Unfortunately, across Cambodia, along with the rest of the world, Covid-19 has caused widespread job loss, to help Woodleigh is fundraising for crisis packages to provide the workers of Dorsu. Please help us raise money by donating to a great cause. 

The event continued with words from Peta Murphy, the Federal Member for Dunkley. Peta shared the story of Louisa Dunkley, an Australian telegraphist in the 1880s who campaigned for equal pay for men and women. The Dunkley Electorate was named after Louisa in 1984, and in 2019 Peta became its first female representative. This story highlights the courage and determination of women in the past and present, and I feel confident we will continue to see the same in the future.

The event was a brilliant way to celebrate the strength of women.
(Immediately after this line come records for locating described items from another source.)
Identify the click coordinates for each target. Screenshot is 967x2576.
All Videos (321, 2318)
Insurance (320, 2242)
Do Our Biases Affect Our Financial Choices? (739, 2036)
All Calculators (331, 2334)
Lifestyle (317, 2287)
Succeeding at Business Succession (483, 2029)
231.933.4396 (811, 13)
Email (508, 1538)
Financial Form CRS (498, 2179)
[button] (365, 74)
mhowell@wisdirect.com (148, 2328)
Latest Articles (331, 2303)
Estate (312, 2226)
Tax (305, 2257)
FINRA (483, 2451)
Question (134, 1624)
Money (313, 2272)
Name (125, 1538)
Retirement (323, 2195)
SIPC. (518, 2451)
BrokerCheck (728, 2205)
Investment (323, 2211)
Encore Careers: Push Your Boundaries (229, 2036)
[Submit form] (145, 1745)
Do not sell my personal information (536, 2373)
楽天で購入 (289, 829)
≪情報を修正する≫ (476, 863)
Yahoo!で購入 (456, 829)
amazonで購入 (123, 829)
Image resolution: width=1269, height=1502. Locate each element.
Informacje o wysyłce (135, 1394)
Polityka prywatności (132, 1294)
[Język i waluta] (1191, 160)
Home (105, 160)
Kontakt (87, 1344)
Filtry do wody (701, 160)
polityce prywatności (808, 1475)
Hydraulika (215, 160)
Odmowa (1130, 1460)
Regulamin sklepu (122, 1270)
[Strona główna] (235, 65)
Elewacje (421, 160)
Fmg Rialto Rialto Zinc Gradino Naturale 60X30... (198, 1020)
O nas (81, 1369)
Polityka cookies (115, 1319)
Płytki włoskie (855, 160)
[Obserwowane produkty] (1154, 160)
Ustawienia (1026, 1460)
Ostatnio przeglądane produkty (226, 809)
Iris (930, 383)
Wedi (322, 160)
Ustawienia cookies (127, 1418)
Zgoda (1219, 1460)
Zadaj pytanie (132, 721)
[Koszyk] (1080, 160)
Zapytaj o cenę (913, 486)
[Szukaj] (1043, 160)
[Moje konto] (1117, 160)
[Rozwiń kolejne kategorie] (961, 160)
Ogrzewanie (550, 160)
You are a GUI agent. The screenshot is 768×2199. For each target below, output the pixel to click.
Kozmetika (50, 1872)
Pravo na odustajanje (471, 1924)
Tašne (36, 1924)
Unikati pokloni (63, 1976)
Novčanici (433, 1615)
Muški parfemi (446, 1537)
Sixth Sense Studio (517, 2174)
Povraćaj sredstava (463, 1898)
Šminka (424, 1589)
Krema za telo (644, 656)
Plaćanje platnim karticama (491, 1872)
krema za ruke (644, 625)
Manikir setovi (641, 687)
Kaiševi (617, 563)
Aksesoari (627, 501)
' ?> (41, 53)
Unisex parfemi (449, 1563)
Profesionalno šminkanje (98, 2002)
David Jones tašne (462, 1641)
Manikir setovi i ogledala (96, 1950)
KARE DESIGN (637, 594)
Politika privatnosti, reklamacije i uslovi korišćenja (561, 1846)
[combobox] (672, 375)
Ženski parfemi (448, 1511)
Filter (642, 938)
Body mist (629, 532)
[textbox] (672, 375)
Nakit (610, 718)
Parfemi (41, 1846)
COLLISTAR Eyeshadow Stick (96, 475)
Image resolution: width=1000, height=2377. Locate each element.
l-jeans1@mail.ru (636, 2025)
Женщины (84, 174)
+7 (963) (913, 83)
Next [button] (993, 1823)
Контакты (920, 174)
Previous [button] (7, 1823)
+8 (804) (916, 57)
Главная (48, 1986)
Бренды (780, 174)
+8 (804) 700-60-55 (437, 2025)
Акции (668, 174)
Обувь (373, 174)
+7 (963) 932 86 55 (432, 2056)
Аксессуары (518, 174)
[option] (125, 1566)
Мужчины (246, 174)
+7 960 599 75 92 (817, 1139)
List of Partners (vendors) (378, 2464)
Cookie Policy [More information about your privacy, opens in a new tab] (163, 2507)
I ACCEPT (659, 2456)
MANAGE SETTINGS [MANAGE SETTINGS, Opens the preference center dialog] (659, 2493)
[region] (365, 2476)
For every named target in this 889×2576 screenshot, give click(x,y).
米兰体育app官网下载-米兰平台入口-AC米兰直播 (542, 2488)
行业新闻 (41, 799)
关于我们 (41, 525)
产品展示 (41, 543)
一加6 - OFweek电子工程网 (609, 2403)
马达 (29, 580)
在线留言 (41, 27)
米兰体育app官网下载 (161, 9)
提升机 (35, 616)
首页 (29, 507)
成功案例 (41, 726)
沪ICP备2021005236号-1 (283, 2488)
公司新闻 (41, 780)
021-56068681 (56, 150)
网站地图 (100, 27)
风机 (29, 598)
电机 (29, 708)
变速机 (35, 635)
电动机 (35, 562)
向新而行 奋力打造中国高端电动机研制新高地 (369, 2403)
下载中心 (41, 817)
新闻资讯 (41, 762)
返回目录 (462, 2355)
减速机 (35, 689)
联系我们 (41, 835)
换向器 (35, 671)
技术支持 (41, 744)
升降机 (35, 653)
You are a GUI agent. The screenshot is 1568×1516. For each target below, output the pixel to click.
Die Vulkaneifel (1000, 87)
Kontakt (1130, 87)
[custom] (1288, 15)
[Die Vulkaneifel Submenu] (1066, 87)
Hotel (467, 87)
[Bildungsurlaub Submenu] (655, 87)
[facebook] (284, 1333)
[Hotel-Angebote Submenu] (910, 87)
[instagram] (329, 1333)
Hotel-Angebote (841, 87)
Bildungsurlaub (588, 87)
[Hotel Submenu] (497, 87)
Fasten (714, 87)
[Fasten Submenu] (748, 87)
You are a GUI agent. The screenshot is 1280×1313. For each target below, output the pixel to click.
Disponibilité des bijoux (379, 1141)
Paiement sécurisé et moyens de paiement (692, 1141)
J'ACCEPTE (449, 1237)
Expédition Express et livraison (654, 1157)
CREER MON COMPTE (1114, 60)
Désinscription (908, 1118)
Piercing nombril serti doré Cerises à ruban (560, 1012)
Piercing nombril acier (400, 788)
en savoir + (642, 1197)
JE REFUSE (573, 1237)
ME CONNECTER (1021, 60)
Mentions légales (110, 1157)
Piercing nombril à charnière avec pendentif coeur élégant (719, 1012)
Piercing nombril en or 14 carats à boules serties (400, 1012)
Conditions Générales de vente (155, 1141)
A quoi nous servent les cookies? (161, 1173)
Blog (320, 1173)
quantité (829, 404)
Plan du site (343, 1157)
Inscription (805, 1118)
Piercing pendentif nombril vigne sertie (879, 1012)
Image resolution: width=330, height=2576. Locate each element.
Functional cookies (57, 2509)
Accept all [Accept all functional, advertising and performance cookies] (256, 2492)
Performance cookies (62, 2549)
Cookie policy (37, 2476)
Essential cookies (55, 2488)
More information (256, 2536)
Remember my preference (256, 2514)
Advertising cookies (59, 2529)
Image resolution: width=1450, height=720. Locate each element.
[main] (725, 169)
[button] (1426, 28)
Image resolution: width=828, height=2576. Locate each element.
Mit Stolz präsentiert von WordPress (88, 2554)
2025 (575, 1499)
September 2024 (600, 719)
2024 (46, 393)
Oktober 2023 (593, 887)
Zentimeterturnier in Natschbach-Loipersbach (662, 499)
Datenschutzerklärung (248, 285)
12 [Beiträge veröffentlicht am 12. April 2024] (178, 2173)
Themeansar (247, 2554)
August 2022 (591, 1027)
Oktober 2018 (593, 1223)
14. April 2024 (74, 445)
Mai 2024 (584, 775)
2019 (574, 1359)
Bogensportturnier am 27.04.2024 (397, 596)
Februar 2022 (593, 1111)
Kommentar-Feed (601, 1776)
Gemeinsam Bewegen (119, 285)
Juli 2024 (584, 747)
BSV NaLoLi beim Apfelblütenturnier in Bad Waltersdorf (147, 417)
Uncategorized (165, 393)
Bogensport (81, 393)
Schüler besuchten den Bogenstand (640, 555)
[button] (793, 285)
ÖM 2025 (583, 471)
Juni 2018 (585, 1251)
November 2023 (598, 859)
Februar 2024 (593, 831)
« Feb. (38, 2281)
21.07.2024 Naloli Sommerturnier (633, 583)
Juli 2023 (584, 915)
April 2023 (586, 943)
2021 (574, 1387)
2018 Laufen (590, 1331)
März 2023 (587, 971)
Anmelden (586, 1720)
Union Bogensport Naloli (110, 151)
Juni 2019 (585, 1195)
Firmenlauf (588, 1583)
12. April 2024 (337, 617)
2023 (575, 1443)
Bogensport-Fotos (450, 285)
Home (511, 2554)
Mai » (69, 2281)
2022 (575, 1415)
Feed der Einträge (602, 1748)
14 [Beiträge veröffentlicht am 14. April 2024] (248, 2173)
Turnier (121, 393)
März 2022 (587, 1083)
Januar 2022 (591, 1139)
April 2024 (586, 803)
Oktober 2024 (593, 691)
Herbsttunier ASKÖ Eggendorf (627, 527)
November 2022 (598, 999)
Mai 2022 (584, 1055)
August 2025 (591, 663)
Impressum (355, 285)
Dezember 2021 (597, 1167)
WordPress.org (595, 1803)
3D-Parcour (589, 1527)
It was inspirational to hear from three strong female role models fighting to create a positive change within our community. 

ANZAC Day Assembly

While I am mentioning assemblies, I would also like to acknowledge James Ward, Isabel Allen, and Lachlan Long for their work in preparing and presenting speeches for the ANZAC Day that occurred during the Continuous Learning period. 

These students spent a great deal of time, juggling the creation and rehearsal of their speeches while adjusting to the CLP.

I would also like to acknowledge Paige Langley for her recital of the Ode of Remembrance.